Will you write out, word for word, every line from the one with "Screen dimensions: 56x683" to the final line of the data below, with the pictures left out?
►
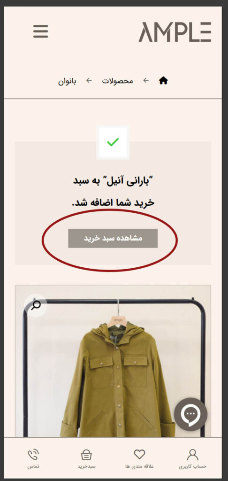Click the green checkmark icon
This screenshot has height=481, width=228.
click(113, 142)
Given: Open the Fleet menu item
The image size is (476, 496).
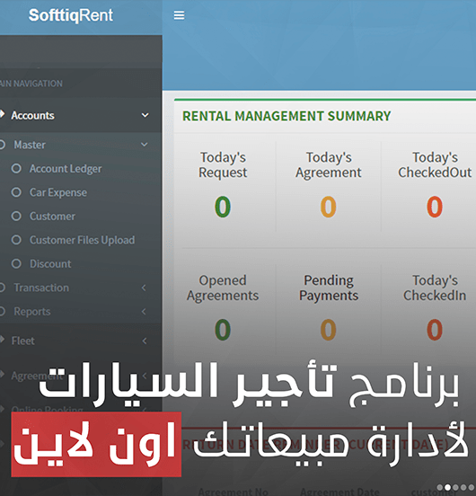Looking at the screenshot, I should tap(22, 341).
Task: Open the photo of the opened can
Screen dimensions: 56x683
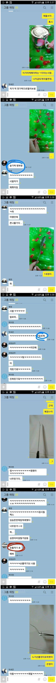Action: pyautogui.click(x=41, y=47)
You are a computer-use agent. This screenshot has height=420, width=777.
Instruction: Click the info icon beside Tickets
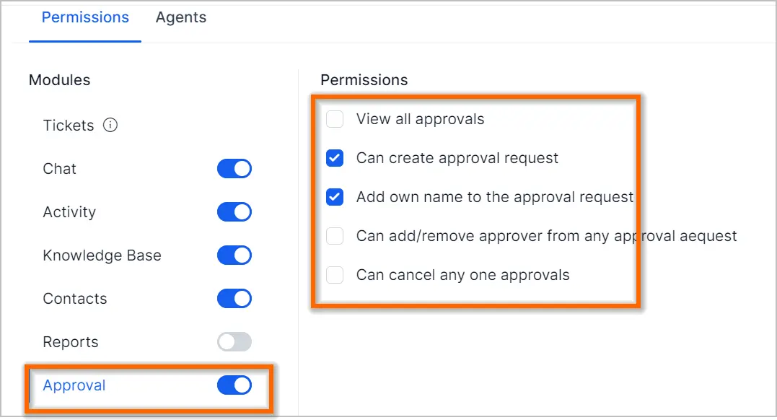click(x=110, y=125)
◄
_SOLUTION BELOW_
Screen dimensions: 56x683
Action: pyautogui.click(x=41, y=47)
You are a computer-use agent. This screenshot has height=420, width=777.
Instruction: Click the info icon beside Tickets
click(x=110, y=125)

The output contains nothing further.